読解用抜粋.
--

CureTochan

ダイ・ハードのCureTochanのレビュー・感想・評価

ダイ・ハード(1988年製作の映画)
4.8
この映画は主人公のセリフが最高だ。でも一番いけてるセリフは中盤(いや、1:38だから終盤か)、主人公を殺しそこねたテロリストがブチギレてるのを見て、嫁さんのボニーべデリアが同僚に言うあの一言。このセリフに嫁さんというものの本質がある。

そろそろ見せてもいいかと思って、子供と二人で、吹き替えで鑑賞。アマプラの吹き替えはまたも質が悪かった。あの無能な部長のセリフは「代わりのFBIが要るな」でいいのに、ヘボい翻訳が面白さをスポイルしているし、ときに滑舌が悪いのは最悪。どっちにせよ、アラン・リックマンの声が聞ける字幕で、もう一度子供には見せる予定である。彼は英国人で、「ドイツ人がアメリカ人のふりをしてる英語」を使いながら、あのスリリングなシーンを演じている。悪者なのに色気があり、見てて楽しい。ゲイリー・オールドマンやトミー・リー・ジョーンズ師匠と同じだ。

--

課題一覧.
A) ダイ・ハードのレビューについて、次の問いに答えてください。
(i) この映画に付けられた評価の数値はいくつですか。
(ii) 筆者は子供と二人で、字幕と吹き替えのどちらで鑑賞しましたか。
(iii) アラン・リックマンは何人であると書かれていますか。
B) ダイ・ハードのレビュー中の一文「アマプラの吹き替えはまたも質が悪かった。」を英語に訳してください。
C) ダイ・ハードのレビューを、最後の文の後から書き継いでください。

--

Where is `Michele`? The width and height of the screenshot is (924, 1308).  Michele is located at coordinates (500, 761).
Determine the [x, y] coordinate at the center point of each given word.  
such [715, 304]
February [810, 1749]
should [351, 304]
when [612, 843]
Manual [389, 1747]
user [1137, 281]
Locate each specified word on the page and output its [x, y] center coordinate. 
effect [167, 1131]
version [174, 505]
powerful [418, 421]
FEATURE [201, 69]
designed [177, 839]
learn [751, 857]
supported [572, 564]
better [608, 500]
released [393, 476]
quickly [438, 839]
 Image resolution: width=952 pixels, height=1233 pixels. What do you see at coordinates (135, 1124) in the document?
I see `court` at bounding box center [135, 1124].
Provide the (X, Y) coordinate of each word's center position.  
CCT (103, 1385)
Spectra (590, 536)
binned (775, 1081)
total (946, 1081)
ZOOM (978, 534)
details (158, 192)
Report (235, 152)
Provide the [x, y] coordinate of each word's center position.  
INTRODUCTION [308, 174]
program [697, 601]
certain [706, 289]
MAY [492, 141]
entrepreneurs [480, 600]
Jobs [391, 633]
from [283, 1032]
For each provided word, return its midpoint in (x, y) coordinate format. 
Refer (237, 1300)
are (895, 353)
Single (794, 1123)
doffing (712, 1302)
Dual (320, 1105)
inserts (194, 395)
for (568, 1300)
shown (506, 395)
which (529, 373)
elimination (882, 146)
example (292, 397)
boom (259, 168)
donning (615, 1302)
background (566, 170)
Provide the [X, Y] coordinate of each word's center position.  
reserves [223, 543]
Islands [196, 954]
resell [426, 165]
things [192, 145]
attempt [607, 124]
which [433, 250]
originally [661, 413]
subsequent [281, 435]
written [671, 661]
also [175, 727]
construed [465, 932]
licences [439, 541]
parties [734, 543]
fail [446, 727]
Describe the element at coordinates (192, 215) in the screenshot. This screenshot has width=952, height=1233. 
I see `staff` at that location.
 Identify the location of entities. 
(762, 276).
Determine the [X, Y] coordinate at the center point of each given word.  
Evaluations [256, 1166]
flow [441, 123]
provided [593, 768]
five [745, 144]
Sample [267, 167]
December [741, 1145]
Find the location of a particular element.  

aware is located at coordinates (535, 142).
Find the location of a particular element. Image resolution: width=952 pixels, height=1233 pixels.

--

解答一覧.
A)
(i) 4.8
(ii) 吹き替え
(iii) 英国人

B) The Amazon Prime dub was poor in quality once again.

C)
しかし今回わかったのは、子供には説明できない内容であった。マクレーンが6ヶ月もの間、嫁さんと離れていたせいで、とにかく溜まってるということ。

今は便利なもので、Die Hard scriptでググると脚本が見つかる(この映画の脚本家はコマンドーと同じ人だが、上記のFBIのオモシロ台詞はここには載ってなかった)。冒頭から、脚本に明記されている。スチュワーデスが巨大なぬいぐるみを見て笑顔で話しかけてくるのだが、彼女が魅力的なのでそのまま別れるのは忍びないマクレーン。つまり手を出す気まんまんということだ。たしかに可愛らしい女優が、主人公をじっと見ていた。空港の中で白いタイツの女から目が離せないとかもそうだ(これは西海岸らしいな、というネタでもあるが)。さらに監督が足した場面もある。パーティ会場で美女二人を見るところ。テロリストに隠れて、電話を探して上のフロアに上がり、それも断線していることがわかったあと、隣のビルの、セクシーな女の部屋を覗いてしまう。ここは脚本では、美女が電話をしていて、電話が使えないのはナカトミビルだけだということがわかるシーンなのだが、その点は分かりづらい。昔の電話は、エリア全体で不通になることがあったのだ。あとは、誰もが憶えている最上階の、ヌードポスターである。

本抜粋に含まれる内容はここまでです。